*Data to process*:
** Start **

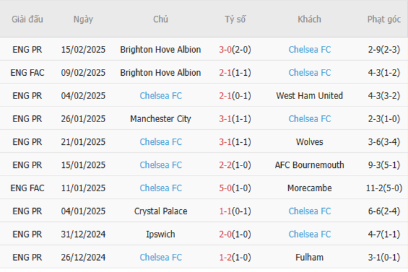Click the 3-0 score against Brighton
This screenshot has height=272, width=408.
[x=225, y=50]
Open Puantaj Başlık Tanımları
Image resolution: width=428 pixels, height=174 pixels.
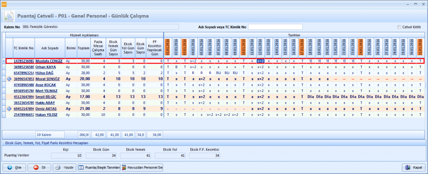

** End **

*Exercise goal*: Copy every line of the entries above word for word, leaving out the pictures.

*Complete response*:
Click the 3-0 score against Brighton
This screenshot has height=272, width=408.
[x=225, y=50]
Open Puantaj Başlık Tanımları
Image resolution: width=428 pixels, height=174 pixels.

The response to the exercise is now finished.